Of course this makes the chance of collisions more likely, since many objects could have a hash code that reduces to the same index (possible anyway since multiple objects might have exactly the same hash code, but now much more likely).当然，这使得发生冲突的可能性更大，因为许多对象可能具有减少到相同索引的哈希代码（无论如何都是可能的，因为多个对象可能具有完全相同的哈希代码，但现在更有可能）。 There are different strategies for dealing with this, generally either by using a linked-list-like structure or a mechanism for picking another slot if the first slot that matched was occupied by a non-equal key.有不同的策略来解决这个问题，通常要么使用类似链表的结构，要么使用一种机制来选择另一个插槽，如果匹配的第一个插槽被非等键占用。

Since this adds cost, the more often such collisions happen the slower things become and in the worse case lookup would in fact be O(n) (and slow as O(n) goes, too).由于这会增加成本，因此此类冲突发生得越频繁，事情就会变得越慢，在最坏的情况下，查找实际上将是 O(n)（并且随着 O(n) 的变化而变慢）。

Increasing the size of the internal store will generally improve this though, especially if it is not to a multiple of the previous size (so the operation that reduced the hash code to find an index won't take a bunch of items colliding on the same index and then give them all the same index again).增加内部存储的大小通常会改善这一点，特别是如果它不是以前大小的倍数（因此减少哈希代码以查找索引的操作不会使一堆项目在同一索引，然后再次给它们所有相同的索引）。 Some mechanisms will increase the internal size before absolutely necessary (while there is some empty space remaining) in certain cases (certain percentage, certain number of collisions with objects that don't have the same full hash code, etc.)在某些情况下（某些百分比，与不具有相同完整哈希码的对象发生一定数量的冲突等），某些机制会在绝对必要之前增加内部大小（同时还有一些空白空间）

This means that unless the hash codes are very bad (most obviously, if they are in fact all exactly the same), the order of operation stays at O(1).这意味着除非哈希码非常糟糕（最明显的是，如果它们实际上完全相同），操作顺序保持在 O(1)。

The structure for a Java HashMap is not just an array. Java HashMap的结构不仅仅是一个数组。 It is an array, but not of 2^31 entries ( int is a signed type!), but of some smaller number of buckets, by default 16 initially.它是一个数组，但不是2^31个条目（ int是有符号类型！），而是一些较小数量的桶，默认情况下最初为16 。 The Javadocs for HashMap explain that. HashMap的 Javadocs 解释了这一点。

When the number of entries exceeds a certain fraction (the "load factor) of the capacity, the array grows to a larger size.当条目数超过容量的某个部分（“负载因子”）时，数组会增长到更大的大小。

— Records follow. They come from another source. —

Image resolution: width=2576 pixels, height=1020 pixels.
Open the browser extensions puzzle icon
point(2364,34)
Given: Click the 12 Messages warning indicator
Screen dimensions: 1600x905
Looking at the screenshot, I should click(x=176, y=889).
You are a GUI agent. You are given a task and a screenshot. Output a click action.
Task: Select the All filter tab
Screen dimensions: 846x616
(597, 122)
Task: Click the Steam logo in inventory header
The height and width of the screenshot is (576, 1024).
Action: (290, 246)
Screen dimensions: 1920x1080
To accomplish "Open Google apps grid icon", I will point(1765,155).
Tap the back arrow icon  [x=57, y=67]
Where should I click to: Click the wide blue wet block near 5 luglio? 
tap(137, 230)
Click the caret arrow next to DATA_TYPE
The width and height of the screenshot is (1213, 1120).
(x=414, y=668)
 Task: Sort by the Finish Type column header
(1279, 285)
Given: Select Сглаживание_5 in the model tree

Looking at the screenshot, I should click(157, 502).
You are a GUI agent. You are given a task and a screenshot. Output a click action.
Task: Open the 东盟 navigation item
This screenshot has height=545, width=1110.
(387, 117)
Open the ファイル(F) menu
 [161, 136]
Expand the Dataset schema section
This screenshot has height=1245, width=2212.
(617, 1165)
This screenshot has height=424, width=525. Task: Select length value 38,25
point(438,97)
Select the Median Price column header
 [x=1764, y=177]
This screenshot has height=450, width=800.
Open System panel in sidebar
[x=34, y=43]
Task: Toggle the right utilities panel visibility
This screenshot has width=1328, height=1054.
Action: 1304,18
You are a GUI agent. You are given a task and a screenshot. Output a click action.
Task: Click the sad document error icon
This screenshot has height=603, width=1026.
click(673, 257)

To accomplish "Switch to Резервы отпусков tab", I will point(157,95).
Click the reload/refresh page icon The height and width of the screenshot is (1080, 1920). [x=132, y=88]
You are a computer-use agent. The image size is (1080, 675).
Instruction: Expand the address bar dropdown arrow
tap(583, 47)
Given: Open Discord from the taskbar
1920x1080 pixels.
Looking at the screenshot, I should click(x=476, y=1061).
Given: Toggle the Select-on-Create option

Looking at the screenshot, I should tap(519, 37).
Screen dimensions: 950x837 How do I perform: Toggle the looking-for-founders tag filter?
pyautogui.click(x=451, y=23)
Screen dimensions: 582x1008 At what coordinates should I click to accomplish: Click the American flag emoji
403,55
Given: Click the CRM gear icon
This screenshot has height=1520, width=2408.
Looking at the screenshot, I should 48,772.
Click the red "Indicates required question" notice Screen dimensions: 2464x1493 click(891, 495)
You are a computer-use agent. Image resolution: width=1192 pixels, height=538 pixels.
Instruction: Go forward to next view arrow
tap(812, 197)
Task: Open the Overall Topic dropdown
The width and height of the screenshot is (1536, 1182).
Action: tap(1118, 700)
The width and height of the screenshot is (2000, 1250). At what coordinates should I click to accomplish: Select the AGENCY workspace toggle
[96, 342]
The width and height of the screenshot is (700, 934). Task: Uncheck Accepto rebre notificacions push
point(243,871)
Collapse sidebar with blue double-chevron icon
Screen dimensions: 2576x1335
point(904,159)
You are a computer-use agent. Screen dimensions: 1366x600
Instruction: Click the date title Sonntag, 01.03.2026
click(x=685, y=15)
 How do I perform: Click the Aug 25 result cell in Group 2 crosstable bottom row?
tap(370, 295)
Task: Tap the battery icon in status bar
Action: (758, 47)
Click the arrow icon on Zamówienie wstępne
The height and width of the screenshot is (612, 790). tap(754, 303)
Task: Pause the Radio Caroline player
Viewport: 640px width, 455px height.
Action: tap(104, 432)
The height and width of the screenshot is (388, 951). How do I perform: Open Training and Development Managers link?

Each element of the array does not hold only one entry.数组的每个元素不只包含一个条目。 Each element of the array holds a structure (currently a red-black tree, formerly a list) of entries.数组的每个元素都包含一个条目结构（当前是红黑树，以前是列表）。 Each entry of the structure has a hash code that transforms internally to the same bucket position in the array.该结构的每个条目都有一个哈希代码，该代码在内部转换为数组中相同的桶位置。

Have you read the docs on this type?你读过关于这种类型的文档吗？ http://docs.oracle.com/javase/8/docs/api/java/util/HashMap.html http://docs.oracle.com/javase/8/docs/api/java/util/HashMap.html

You really should.你真的应该。